WORK INSTRUCTIONS> Copy out the following lines exactly as they appear.

--- begin TASK MATERIAL ---

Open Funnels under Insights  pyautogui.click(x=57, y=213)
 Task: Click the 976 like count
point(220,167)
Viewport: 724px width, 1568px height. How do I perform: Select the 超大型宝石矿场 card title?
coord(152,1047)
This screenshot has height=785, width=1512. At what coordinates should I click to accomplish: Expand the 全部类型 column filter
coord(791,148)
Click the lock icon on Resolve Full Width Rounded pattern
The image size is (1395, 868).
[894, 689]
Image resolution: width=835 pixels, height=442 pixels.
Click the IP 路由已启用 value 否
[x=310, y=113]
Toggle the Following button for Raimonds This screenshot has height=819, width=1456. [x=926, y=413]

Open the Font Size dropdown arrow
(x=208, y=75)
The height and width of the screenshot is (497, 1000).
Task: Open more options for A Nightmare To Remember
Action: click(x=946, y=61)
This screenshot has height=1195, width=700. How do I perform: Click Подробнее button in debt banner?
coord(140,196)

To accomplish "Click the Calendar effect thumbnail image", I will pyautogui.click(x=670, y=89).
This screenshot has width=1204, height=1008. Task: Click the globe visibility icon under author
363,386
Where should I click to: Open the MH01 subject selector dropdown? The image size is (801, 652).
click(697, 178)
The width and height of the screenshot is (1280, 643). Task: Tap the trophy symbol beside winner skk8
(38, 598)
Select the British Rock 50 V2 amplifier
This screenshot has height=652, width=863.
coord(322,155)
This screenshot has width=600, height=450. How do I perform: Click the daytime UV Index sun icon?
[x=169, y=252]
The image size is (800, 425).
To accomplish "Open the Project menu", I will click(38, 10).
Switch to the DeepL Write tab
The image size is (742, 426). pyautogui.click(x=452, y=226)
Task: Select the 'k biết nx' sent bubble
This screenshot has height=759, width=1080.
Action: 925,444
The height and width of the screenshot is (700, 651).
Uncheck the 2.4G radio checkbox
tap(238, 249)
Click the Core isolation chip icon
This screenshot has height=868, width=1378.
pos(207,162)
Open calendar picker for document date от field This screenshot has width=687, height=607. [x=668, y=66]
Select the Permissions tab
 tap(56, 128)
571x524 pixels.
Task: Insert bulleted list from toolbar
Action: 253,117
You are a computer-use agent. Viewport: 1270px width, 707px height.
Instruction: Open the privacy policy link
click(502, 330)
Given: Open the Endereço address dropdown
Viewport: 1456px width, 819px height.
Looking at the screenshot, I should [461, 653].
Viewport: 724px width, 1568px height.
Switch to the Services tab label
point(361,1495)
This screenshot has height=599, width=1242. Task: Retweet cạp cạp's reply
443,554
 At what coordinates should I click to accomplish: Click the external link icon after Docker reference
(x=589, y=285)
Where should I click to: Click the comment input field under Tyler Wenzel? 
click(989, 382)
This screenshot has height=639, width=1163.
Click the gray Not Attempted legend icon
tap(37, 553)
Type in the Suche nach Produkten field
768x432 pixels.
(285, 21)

--- end TASK MATERIAL ---

SOLVED PROBLEM>
Open Funnels under Insights  pyautogui.click(x=57, y=213)
 Task: Click the 976 like count
point(220,167)
Viewport: 724px width, 1568px height. How do I perform: Select the 超大型宝石矿场 card title?
coord(152,1047)
This screenshot has height=785, width=1512. At what coordinates should I click to accomplish: Expand the 全部类型 column filter
coord(791,148)
Click the lock icon on Resolve Full Width Rounded pattern
The image size is (1395, 868).
[894, 689]
Image resolution: width=835 pixels, height=442 pixels.
Click the IP 路由已启用 value 否
[x=310, y=113]
Toggle the Following button for Raimonds This screenshot has height=819, width=1456. [x=926, y=413]

Open the Font Size dropdown arrow
(x=208, y=75)
The height and width of the screenshot is (497, 1000).
Task: Open more options for A Nightmare To Remember
Action: click(x=946, y=61)
This screenshot has height=1195, width=700. How do I perform: Click Подробнее button in debt banner?
coord(140,196)

To accomplish "Click the Calendar effect thumbnail image", I will pyautogui.click(x=670, y=89).
This screenshot has width=1204, height=1008. Task: Click the globe visibility icon under author
363,386
Where should I click to: Open the MH01 subject selector dropdown? The image size is (801, 652).
click(697, 178)
The width and height of the screenshot is (1280, 643). Task: Tap the trophy symbol beside winner skk8
(38, 598)
Select the British Rock 50 V2 amplifier
This screenshot has height=652, width=863.
coord(322,155)
This screenshot has width=600, height=450. How do I perform: Click the daytime UV Index sun icon?
[x=169, y=252]
The image size is (800, 425).
To accomplish "Open the Project menu", I will click(38, 10).
Switch to the DeepL Write tab
The image size is (742, 426). pyautogui.click(x=452, y=226)
Task: Select the 'k biết nx' sent bubble
This screenshot has height=759, width=1080.
Action: 925,444
The height and width of the screenshot is (700, 651).
Uncheck the 2.4G radio checkbox
tap(238, 249)
Click the Core isolation chip icon
This screenshot has height=868, width=1378.
pos(207,162)
Open calendar picker for document date от field This screenshot has width=687, height=607. [x=668, y=66]
Select the Permissions tab
 tap(56, 128)
571x524 pixels.
Task: Insert bulleted list from toolbar
Action: 253,117
You are a computer-use agent. Viewport: 1270px width, 707px height.
Instruction: Open the privacy policy link
click(502, 330)
Given: Open the Endereço address dropdown
Viewport: 1456px width, 819px height.
Looking at the screenshot, I should [461, 653].
Viewport: 724px width, 1568px height.
Switch to the Services tab label
point(361,1495)
This screenshot has height=599, width=1242. Task: Retweet cạp cạp's reply
443,554
 At what coordinates should I click to accomplish: Click the external link icon after Docker reference
(x=589, y=285)
Where should I click to: Click the comment input field under Tyler Wenzel? 
click(989, 382)
This screenshot has height=639, width=1163.
Click the gray Not Attempted legend icon
tap(37, 553)
Type in the Suche nach Produkten field
768x432 pixels.
(285, 21)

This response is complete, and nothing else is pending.